## What the task asks
Without copying any picture, transcribe exactly the lines of the data below from the one containing "Click the book icon beside ユーザ名 description" through the one containing "Task: Click the magnifying".

## Material provided
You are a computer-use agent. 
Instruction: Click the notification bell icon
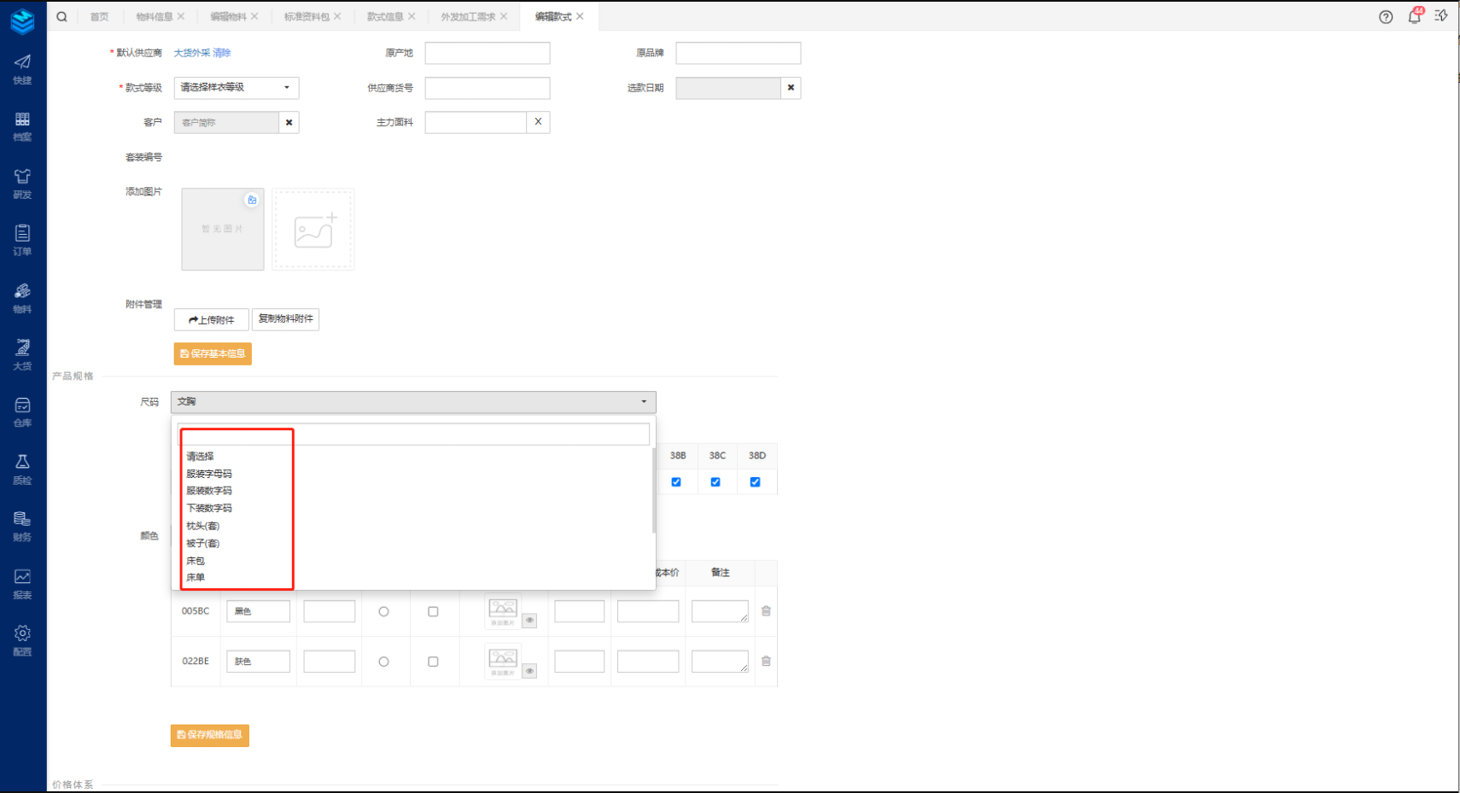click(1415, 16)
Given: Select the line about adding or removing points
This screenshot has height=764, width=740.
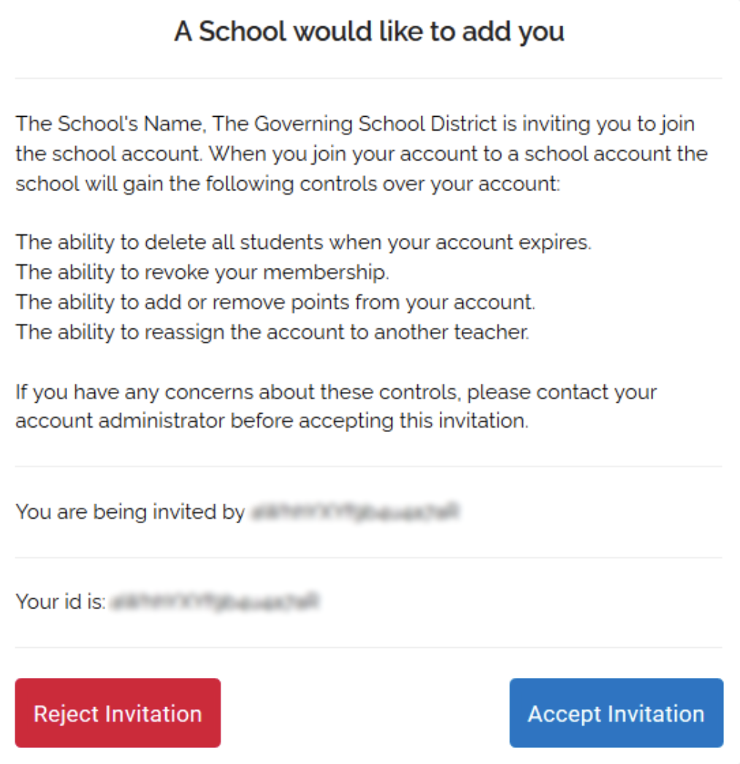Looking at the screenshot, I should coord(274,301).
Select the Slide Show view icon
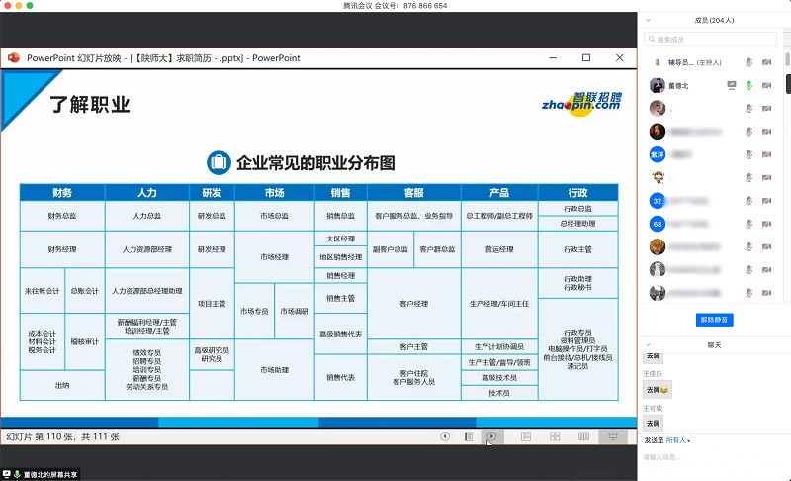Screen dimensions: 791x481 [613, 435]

* * *

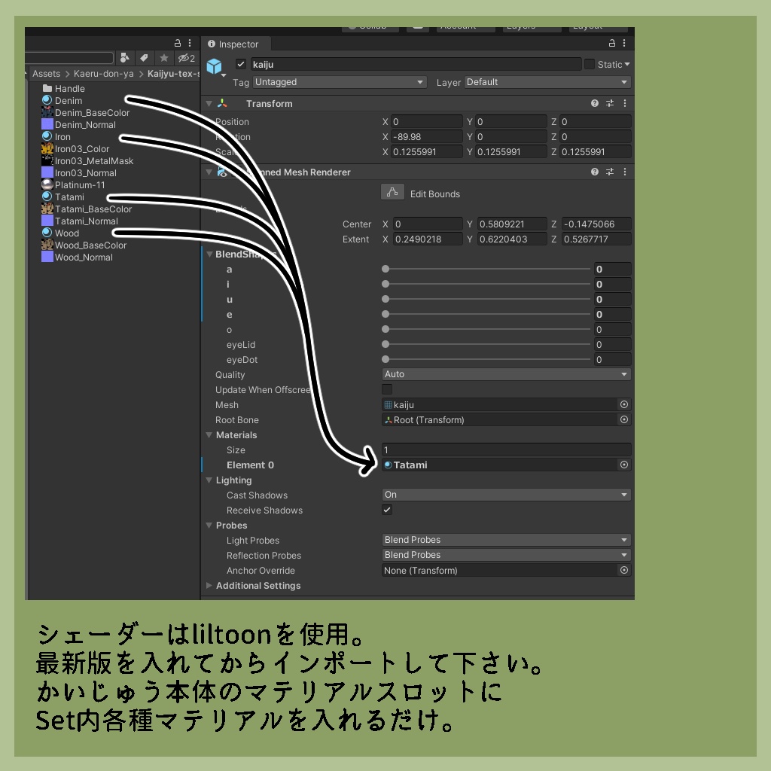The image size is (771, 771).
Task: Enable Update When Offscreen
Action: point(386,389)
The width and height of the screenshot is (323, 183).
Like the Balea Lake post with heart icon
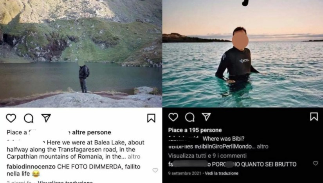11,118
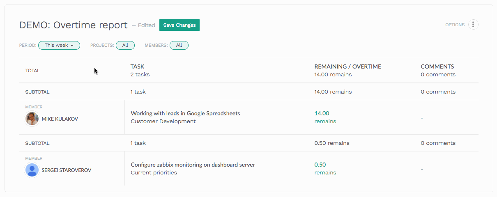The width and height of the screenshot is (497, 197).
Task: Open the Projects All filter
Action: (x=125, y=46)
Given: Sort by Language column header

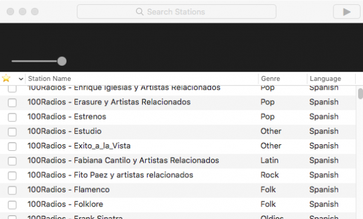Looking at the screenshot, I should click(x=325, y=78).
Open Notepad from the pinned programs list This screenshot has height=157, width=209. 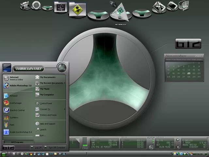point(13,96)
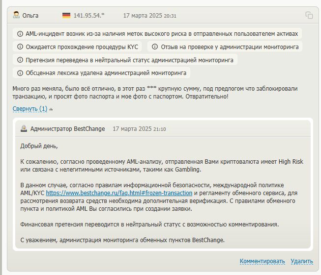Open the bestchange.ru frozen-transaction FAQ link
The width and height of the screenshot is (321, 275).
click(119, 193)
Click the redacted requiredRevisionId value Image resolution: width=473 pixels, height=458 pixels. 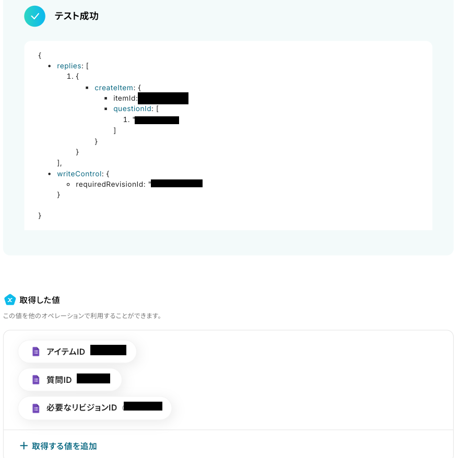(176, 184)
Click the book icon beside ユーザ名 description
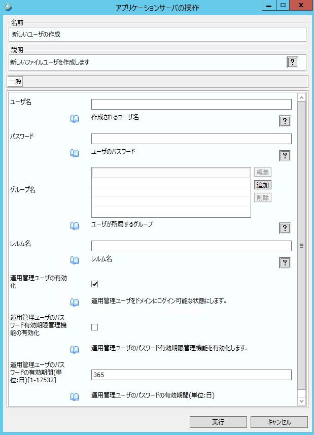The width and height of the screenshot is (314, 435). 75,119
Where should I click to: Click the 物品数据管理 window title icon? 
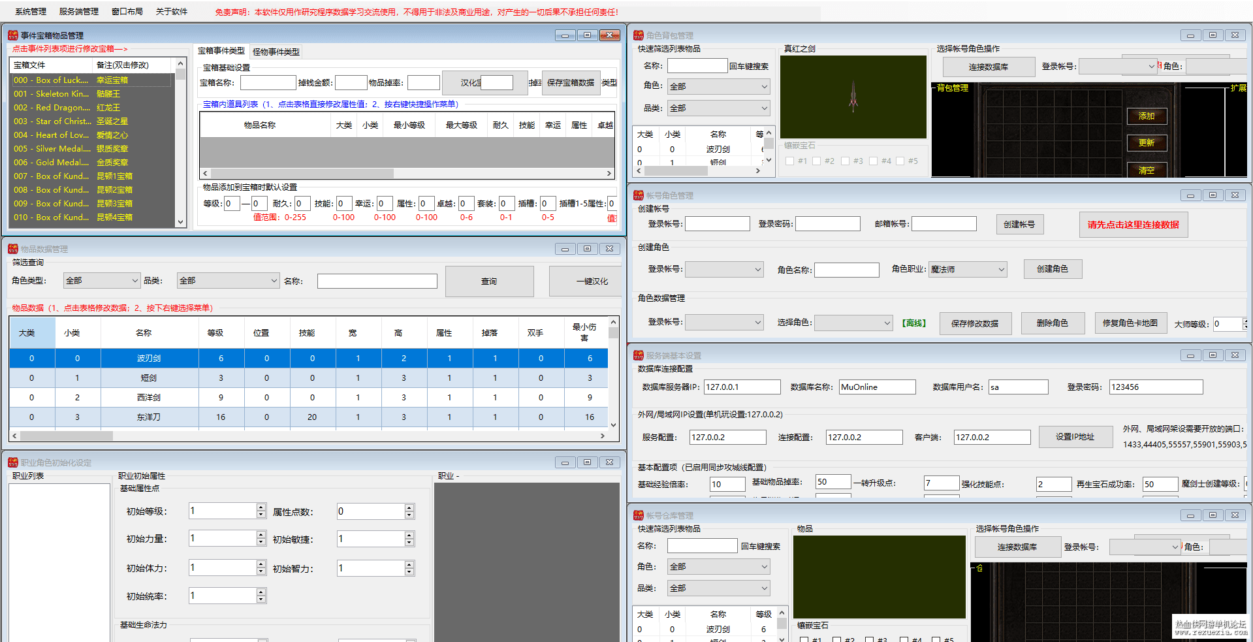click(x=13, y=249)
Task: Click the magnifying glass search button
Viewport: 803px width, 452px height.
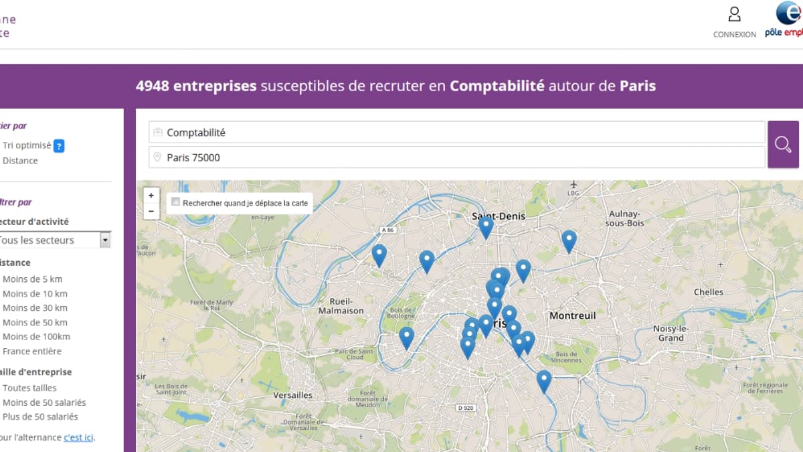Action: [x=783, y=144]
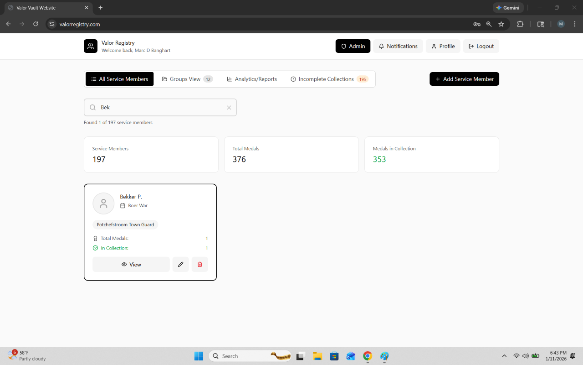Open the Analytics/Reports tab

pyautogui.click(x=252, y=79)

---

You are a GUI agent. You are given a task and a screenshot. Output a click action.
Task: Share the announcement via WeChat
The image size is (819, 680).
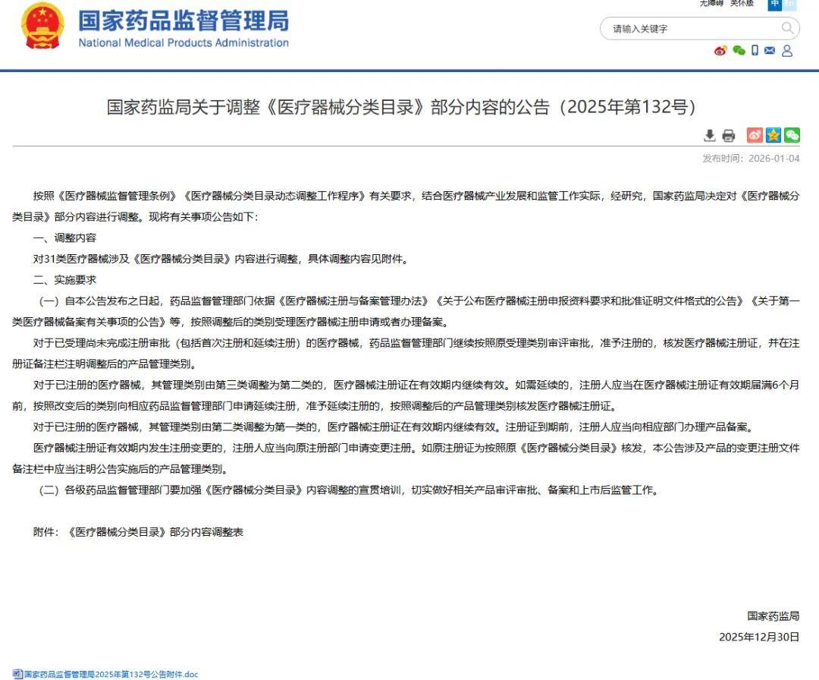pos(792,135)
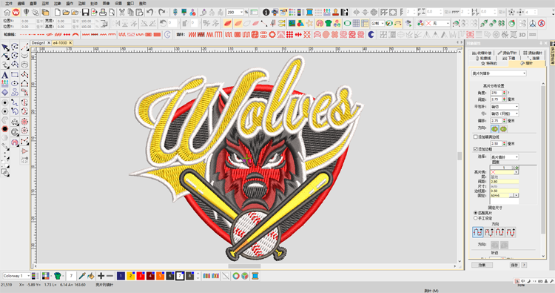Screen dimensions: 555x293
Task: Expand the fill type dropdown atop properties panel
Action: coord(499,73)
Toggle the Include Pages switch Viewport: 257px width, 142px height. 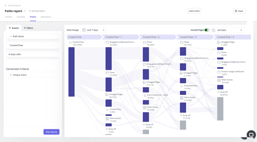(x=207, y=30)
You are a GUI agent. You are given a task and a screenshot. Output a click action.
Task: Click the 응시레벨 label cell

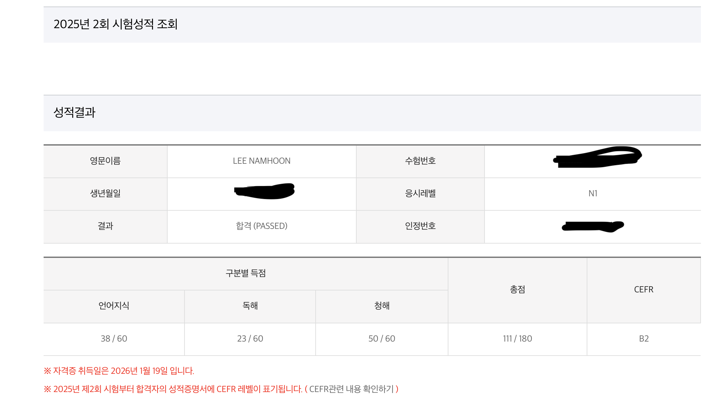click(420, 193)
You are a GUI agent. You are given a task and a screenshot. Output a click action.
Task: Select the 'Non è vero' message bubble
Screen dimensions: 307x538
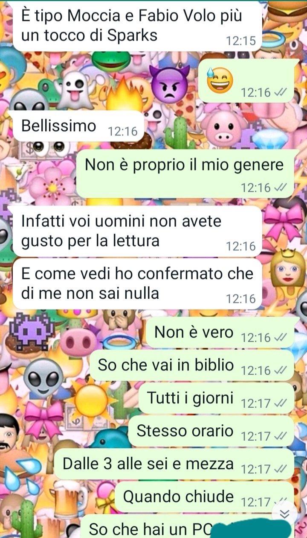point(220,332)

## Answer for the task
Click the book icon beside ユーザ名 description
The width and height of the screenshot is (314, 435). 75,119
Where should I click to: Click the 物品数据管理 window title icon? 
click(x=13, y=249)
Task: Click the magnifying glass search button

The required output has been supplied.